What to do - Across all the records below, how many lines contain "computer"? Respond with only the number.

===== Supplied material =====

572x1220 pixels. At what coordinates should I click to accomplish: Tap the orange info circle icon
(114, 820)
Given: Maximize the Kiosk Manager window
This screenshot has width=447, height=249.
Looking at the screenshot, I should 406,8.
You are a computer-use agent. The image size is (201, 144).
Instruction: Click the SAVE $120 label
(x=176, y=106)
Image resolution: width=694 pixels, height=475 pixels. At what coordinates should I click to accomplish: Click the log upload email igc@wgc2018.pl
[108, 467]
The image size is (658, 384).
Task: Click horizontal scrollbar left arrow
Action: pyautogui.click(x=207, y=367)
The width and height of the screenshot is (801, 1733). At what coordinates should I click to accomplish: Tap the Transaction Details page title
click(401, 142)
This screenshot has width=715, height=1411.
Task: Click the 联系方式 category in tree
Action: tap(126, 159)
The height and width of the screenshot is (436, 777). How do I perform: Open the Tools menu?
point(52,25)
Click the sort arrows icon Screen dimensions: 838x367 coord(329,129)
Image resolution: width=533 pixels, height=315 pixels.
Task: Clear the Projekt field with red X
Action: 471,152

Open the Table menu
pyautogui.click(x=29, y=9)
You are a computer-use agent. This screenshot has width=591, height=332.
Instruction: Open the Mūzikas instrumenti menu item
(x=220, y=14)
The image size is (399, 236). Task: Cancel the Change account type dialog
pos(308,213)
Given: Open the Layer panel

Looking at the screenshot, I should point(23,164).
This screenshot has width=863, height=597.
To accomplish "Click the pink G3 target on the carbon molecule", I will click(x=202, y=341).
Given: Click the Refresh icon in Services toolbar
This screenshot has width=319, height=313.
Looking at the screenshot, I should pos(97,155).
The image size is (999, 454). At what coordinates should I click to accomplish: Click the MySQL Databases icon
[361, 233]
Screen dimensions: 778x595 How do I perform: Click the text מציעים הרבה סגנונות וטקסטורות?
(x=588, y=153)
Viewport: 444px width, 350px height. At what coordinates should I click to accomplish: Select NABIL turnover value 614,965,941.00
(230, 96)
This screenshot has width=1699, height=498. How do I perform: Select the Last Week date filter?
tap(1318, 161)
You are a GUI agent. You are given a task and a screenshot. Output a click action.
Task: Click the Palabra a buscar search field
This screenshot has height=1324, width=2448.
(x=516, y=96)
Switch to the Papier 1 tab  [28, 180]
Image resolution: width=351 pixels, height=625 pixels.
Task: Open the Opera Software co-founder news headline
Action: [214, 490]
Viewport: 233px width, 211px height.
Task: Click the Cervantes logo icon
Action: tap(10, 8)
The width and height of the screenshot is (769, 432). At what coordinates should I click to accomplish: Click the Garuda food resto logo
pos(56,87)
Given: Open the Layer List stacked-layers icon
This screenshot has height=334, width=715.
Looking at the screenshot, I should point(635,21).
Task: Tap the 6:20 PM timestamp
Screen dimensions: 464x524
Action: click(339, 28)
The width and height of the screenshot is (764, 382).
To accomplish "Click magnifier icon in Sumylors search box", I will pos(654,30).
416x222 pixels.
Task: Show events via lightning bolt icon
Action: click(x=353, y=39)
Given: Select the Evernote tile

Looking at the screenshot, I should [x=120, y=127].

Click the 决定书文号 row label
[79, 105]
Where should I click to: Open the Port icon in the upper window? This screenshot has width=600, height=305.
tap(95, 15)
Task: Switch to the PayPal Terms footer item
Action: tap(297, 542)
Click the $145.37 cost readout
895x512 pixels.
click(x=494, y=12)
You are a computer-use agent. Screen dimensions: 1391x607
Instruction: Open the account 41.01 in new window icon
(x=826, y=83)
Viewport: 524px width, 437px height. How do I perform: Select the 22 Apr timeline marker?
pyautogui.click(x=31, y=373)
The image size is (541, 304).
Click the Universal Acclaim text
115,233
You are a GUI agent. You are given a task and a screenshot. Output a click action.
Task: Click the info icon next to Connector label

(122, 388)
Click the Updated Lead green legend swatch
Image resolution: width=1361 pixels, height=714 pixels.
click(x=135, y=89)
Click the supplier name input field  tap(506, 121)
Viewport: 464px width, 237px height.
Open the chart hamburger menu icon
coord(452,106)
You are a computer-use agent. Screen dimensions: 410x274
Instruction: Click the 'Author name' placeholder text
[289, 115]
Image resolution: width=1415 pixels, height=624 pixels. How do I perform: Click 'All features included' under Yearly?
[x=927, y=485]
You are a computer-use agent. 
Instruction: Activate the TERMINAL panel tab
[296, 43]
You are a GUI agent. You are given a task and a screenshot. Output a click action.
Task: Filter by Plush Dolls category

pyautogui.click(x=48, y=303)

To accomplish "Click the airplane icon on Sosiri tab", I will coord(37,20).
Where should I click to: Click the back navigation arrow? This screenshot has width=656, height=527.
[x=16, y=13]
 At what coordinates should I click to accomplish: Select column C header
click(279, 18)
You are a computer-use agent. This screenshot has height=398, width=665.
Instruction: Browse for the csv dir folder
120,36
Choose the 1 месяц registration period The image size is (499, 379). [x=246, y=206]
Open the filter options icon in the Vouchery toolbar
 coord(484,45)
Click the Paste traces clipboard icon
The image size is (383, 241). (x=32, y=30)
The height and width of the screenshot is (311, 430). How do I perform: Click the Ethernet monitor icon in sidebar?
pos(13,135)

=====

Exercise result - 6